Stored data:
--- --- ---
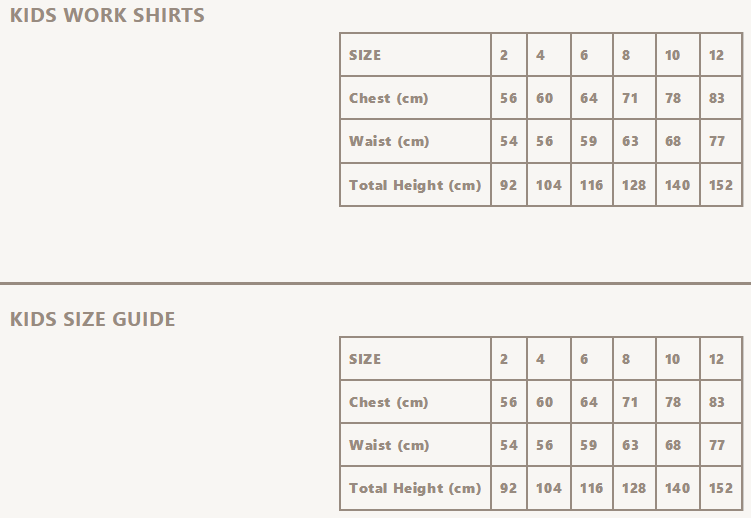The height and width of the screenshot is (518, 751).
Task: Click chest value 71 in Size Guide table
Action: coord(630,402)
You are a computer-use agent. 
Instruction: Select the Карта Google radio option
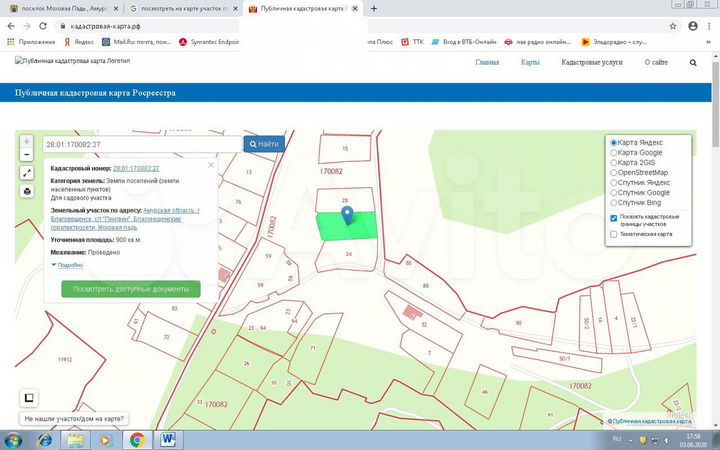[613, 152]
--- --- ---
- [EXERCISE GOAL]: Return verbatim every line from the one holding "You are a computer-use agent." to the end of the records above. Do not copy the pictures.

- [OUTPUT FOR THIS EXERCISE]:
You are a computer-use agent. 
Instruction: Select the Карта Google radio option
[613, 152]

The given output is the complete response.